County panel OKs $14.8M budget for ’10

Posted Nov. 18, 2009, at 11:38 p.m.

BANGOR, Maine — The Penobscot County budget committee Wednesday night approved a $14.8 million budget for 2010, which is about $400,000 more than last year’s budget of $14.41 million.

The budget committee is made up of representatives from municipalities throughout the county.

A public hearing on the budget is tentatively set for 10 a.m. Tuesday, Dec. 15.

The county’s budget coincides with the calendar year.

The final tax rate has not been set but is expected to be approximately $1.118 per $1,000 assessed valuation, according to County Administrator Bill Collins. The tax rate in 2009 was $1.071 per $1,000 assessed valuation.

Most of the county’s revenue comes from taxes paid by municipalities based on their assessed valuation determined by the state. The county also earns income from fees, primarily paid to the Registry of Deeds and Registry of Probate. The budget approved Wednesday put income from those two sources at $1.06 million.

Susan Bulay, register of deeds, told committee members that her office would “take a big hit” if MacImage of Maine LLC, a Cumberland-based firm, wins its lawsuit against Penobscot and 12 other counties over the fees charged for electronic copies of documents.

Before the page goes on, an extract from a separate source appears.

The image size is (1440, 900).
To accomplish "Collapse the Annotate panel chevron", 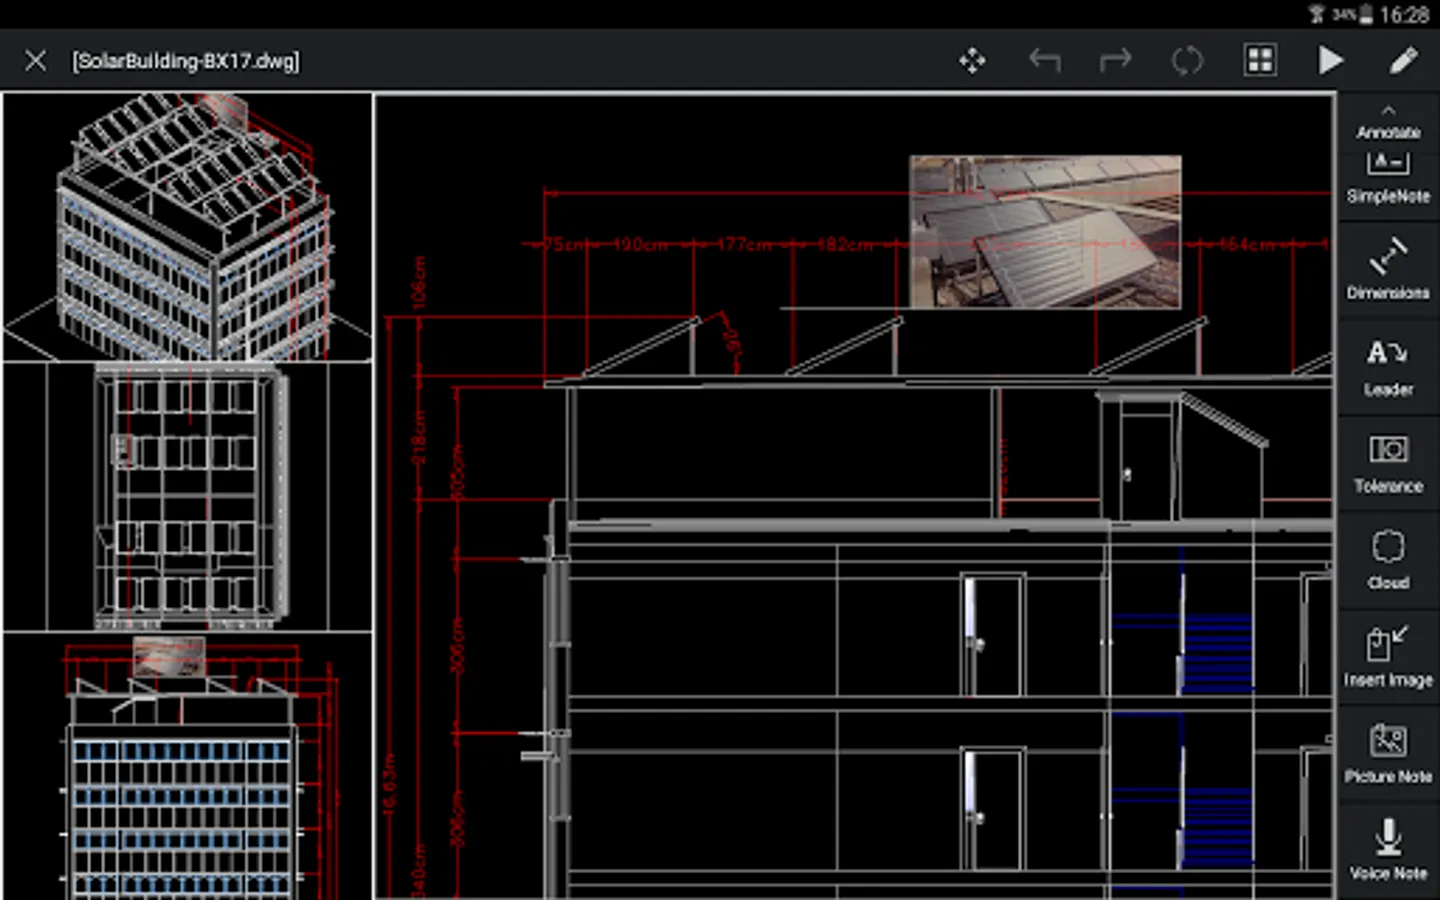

The company last week filed a complaint in Cumberland County Superior Court accusing the counties of violating the state’s Freedom of Access Law. The company sued Penobscot County and others after winning a similar lawsuit against Hancock County over that county’s practice of charging $1.50 per page for electronic copies of documents filed in its Registry of Deeds.

Penobscot County was served with the complaint Tuesday during the commissioners’ weekly meeting. The lawsuit is not expected to be resolved during 2010. Bulay estimated the county could lose between $150,000 and $200,000 annually if the lawsuit succeeds.

The county also will lose $140,000 in income next year due to the Superior and District Courts’ relocation next week to the new Penobscot Judicial Center on Exchange Street. The move also will increase expenses for the District Attorney’s Office by $33,000.

Commissioners had hoped to make up for the lost revenue and increased costs by renting the area occupied by the Superior Court to the U.S. District and U.S. Bankruptcy courts. The federal courts toured the historic county courthouse last month to see if it would be suitable space to use while the Margaret Chase Smith Federal Building on Harlow Street undergoes a $53 million renovation.

The county received a letter Monday which said the federal courts would remain in their current location while the renovations take place.

In addition to the loss of revenue, Penobscot County also is facing a more than 20 percent increase in the cost of health insurance because of an unusually large number of claims due to heart attacks and cancer treatments, Collins told the group.

Employees also will receive a 3 percent salary increase, which is part of an agreement negotiated two years ago. Negotiations for a new contract already have begun, Collins said.

The budget committee agreed to reduce from $200,000 to $100,000 the Penobscot County sheriff’s budget for purchasing new vehicles.

Members of the budget committee expressed interest in the future of the historic courthouse. Bangor City Councilor Gerry Palmer asked if the building would be renamed to avoid confusion with the new courthouse, owned by the Judiciary.

“I think that we will rename it,” Commissioner Peter Baldacci of Bangor said. “One possibility is the Penobscot County Government Center.”